Dedicated Chess Computer Test Scores

This forum is for general discussions and questions, including Collectors Corner and anything to do with Computer chess.

Moderators: Harvey Williamson, Steve B, Watchman

Forum rules
This textbox is used to restore diagrams posted with the fen tag before the upgrade.
Post Reply
User avatar
spacious_mind
Senior Member
Posts: 4018
Joined: Wed Aug 01, 2007 10:20 pm
Location: Alabama
Contact:

Post by spacious_mind »

lexman wrote:It would be interesting to compare the different rating lists in terms of percentile. What is the fide rating for someone on the 90th percentile ie better than 90 percent of people in that pool, and do the same for USCF Germany uk etc.
In regard to dedicated computers the position is complex viz humans because one always has the problem of people developing pet lines into which the computer always falls as the program becomes more known as has been alluded to in the thread.
One way of looking at this may be to see if there is a pattern or curve in the programs decrease in strength versus humans and mathematically allow for it.
Another way would have been to ensure when playing humans the game begins from a neutral start position not part of either ones book or repertoire as in themed tournaments.
Yes I agree. Everything would be nice if the world were to abolish all current ratings and just agree on one rating for everyone. That would be too easy.

The adjustments I made at the bottom of the scale follow a natural progressive scale until USCF and FIDE reach the 60 difference as shown in Chess.com for players that have both ratings which were compared at Chess.com. The number 60 is achieved at ELO 1950 USCF or ELO 1890 FIDE after which I left the 60 as constant. You could argue per conversion scale that is used by USCF that:

2000 = 60
2050 = 61
2100 = 62
2150 = 63
2200 = 64
2250 = 65
2300 = 66
2350 = 67
2400 = 68
2450 = 69
2500 = 70

This is a 1 point graduation for every 50 points after 2000 ELO differences between USCF and FIDE ie 2500 = 2570 USCF, which would mean that R40 in the Info Active Plus 100 list would have a FIDE rating of 2435 and Mephisto Portorose 68020 would have a FIDE rating of 2185

Regarding human and their familiarity with their computers. I look at it this way. When you sit at home drinking coffee and playing chess you can become world champion in your own mind. You are relaxed, you can take back moves, if you mess up you turn off the computer and no one knows it.

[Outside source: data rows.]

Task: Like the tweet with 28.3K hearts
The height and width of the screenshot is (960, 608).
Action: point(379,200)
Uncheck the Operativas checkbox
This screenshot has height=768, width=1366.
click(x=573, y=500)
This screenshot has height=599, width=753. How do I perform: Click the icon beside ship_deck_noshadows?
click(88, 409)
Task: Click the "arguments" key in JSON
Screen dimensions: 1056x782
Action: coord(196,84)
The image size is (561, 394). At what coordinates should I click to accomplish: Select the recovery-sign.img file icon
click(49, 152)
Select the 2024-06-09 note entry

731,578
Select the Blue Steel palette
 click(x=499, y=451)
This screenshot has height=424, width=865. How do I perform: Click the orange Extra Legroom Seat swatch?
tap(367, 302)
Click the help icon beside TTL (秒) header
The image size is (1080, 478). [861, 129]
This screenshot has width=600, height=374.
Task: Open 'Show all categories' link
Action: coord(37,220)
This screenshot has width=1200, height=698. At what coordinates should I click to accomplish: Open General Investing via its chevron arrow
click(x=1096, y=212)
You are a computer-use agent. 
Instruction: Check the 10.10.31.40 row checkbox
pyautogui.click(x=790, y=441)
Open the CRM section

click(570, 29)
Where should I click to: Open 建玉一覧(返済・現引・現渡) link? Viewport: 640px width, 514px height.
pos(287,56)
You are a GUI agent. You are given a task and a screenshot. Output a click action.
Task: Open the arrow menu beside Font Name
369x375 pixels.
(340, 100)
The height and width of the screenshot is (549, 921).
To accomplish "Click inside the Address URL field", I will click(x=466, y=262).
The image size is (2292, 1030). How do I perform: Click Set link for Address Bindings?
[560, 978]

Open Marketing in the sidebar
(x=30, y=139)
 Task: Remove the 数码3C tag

You keep repeating the sequence of moves over and over again to win, and when you finally beat your computer repeatedly through your unnatural behavior of how you play your computer opponent which is totally different to what you would get away with when playing a human, you then treat the computer with contempt because you now feel that you are superior :)

I tend to ignore peoples opinions of where a computer should be because of this, as I also have the same tendencies, it is normal.

To be fair to a computer, go to a chess club, let someone else bring in a chess computer that he may own (even if you also own it) Let that person sit across the table from you with a chess clock and now play a match or several matches. Then lets see what the performances really are, where you have the pressure of a clock, no take backs or mistakes. Lets see what would really happen then :)

Best regards
Nick
User avatar
paulwise3
Senior Member
Posts: 1508
Joined: Tue Jan 06, 2015 10:56 am
Location: Eindhoven, Netherlands

Post by paulwise3 »

spacious_mind wrote:If you test Sabre IV then try to use the same level 25 so that we can compare the individual moves for family relationship.
Ok, I will do that :)

Best regards, Paul
2024 Special thread: viewtopic.php?f=3&t=12741
2024 Special results and standings: https://schaakcomputers.nl/paul_w/Tourn ... 25_06.html
If I am mistaken, it must be caused by a horizon effect...
User avatar
paulwise3
Senior Member
Posts: 1508
Joined: Tue Jan 06, 2015 10:56 am
Location: Eindhoven, Netherlands

Post by paulwise3 »

Hi Nick,

I started testing the Saber IV at level 25. Looking at it's display I noticed that it regularly exceeds the 30 secs/move, but hardly ever more then 40 secs. Under 30 secs, it almost always was 25 secs or more. So I am not sure this is the right level, although it may be compensated by opening book moves etc.
In the first game it scored about the same as the Grandmaster, so I started wondering... but in testgame 2 it scored badly, so I stopped wondering ;).

Further, I finally found the sheet where I did (a few months ago) testgame 3 with the Excalibur Chess Station. There it was also obvious that level 16 is far too low for 30 secs/move. I tested then at which level it would play the mating threat move 21. c4, and that was level 18.

Time Level testing regards
Paul
2024 Special thread: viewtopic.php?f=3&t=12741
2024 Special results and standings: https://schaakcomputers.nl/paul_w/Tourn ... 25_06.html
If I am mistaken, it must be caused by a horizon effect...
User avatar
spacious_mind
Senior Member
Posts: 4018
Joined: Wed Aug 01, 2007 10:20 pm
Location: Alabama
Contact:

Post by spacious_mind »

paulwise3 wrote:Hi Nick,

I started testing the Saber IV at level 25. Looking at it's display I noticed that it regularly exceeds the 30 secs/move, but hardly ever more then 40 secs. Under 30 secs, it almost always was 25 secs or more. So I am not sure this is the right level, although it may be compensated by opening book moves etc.
In the first game it scored about the same as the Grandmaster, so I started wondering... but in testgame 2 it scored badly, so I stopped wondering ;).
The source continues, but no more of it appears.